Cześć
Wiecie, co mi dzisiaj zrobili? Z samego rana, zamiast wypuścić mniej z tej wstrętnej klatki (bo na noc siedzę w klatce, tak mnie podle traktują), to mnie zostawili. A sami pojechali gdzieś gdzieś, wszyscy. I tak siedziałem, zupełnie, zupełnie sam. I dopiero koło południa duża wróciła. I ten straszny zwierz. A duży to w ogóle nie wrócił. No to wołałem, bardzo głośno, że przecież trzeba mnie wypuścić. No i duża mnie w końcu wypuściła. I wiecie co, ona strasznie niedomyślna jest - wzięła mnie i postawiła na drapak, do tych dużych kotów. A ja przecież chciałem się przytulać!!! No i zaraz za nią pobiegłem, najszybciej jak się dało i na nogi się musiałem wspinać i mruczeć najgłośniej jak się da i w ogóle, zanim mnie, biednego stęsknionego koteczka porządnie wygłaskała i wyprzytulała. Potem mówiła, jaki to ja kochany jestem i słodki... A przecież kot musi się poprzytulać, nie?
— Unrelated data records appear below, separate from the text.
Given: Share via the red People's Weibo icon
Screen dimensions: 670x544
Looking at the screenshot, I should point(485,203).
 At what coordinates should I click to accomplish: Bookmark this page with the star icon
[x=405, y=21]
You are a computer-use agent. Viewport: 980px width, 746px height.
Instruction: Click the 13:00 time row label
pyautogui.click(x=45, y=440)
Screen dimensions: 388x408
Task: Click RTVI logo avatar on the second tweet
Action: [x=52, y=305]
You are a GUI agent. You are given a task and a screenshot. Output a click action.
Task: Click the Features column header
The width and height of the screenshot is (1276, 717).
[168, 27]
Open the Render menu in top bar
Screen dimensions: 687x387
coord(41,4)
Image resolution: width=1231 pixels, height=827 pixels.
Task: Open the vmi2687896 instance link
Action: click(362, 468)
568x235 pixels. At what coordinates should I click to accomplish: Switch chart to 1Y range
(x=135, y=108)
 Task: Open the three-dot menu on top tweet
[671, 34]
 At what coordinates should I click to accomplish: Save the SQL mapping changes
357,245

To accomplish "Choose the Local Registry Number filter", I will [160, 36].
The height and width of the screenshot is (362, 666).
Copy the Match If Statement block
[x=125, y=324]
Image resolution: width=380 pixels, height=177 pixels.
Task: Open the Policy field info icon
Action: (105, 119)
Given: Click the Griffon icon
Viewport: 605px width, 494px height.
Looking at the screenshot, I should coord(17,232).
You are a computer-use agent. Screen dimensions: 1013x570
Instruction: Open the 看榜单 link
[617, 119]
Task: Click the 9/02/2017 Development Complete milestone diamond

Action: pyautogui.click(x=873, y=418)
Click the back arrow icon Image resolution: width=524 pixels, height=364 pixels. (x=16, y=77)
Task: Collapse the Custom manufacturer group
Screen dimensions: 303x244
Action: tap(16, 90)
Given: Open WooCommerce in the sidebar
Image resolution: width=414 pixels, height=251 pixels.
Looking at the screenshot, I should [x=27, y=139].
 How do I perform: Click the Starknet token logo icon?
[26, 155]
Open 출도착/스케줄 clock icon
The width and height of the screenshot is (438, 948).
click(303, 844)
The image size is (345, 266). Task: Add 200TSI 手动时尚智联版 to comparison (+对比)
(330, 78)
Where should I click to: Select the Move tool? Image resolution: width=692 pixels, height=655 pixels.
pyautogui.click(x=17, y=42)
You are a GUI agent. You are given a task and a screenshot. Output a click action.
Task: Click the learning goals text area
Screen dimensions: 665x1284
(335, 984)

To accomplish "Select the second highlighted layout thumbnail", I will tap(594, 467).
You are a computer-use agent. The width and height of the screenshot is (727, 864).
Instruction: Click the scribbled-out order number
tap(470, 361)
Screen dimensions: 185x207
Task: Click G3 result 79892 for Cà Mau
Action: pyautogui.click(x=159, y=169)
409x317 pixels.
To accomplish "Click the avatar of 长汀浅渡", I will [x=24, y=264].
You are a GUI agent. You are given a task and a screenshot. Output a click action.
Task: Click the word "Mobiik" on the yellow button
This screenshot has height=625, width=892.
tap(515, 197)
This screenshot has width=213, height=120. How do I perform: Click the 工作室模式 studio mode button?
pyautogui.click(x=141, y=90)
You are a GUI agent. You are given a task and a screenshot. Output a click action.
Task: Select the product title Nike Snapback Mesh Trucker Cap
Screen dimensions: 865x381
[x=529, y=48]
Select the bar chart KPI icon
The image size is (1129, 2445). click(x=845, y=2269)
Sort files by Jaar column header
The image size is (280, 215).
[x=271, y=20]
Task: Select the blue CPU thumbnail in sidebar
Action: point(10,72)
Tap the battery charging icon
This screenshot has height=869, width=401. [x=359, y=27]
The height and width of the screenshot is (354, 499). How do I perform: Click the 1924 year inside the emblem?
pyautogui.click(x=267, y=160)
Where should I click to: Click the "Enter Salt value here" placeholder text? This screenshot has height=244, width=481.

No a potem to już mogłem się bawić. Dziś wchodziłem wszędzie, bo ja jestem bardzo przedsiębiorczy.
Wlazłem wysoko, wysoko na książki
I na gitarę też wlazłem. Duża mówi, że nie wiedziała, że koty umieją się wspinać po gryfie. Phi, przecież to proste
Mam też nowe, idealnie dopasowane miejsce do spania
Tego jednego zwierza, co się go na początku trochę bałem, to już się wcale nie boję. On daje się pacać po pysku i ma taki fajny chudy ogon, co go można łapać za niego
A z tym drugim zwierzem, co jest groźniejszy, też sobie już umiem poradzić. Jego czasem też zamykają w klatce, o. I wtedy ja go atakuję z zewnątrz i on mi nic nie może zrobić

Sprytny jestem, co? Ta jego klatka jest w ogóle bardzo dobra, bo świetnie się po niej wspina.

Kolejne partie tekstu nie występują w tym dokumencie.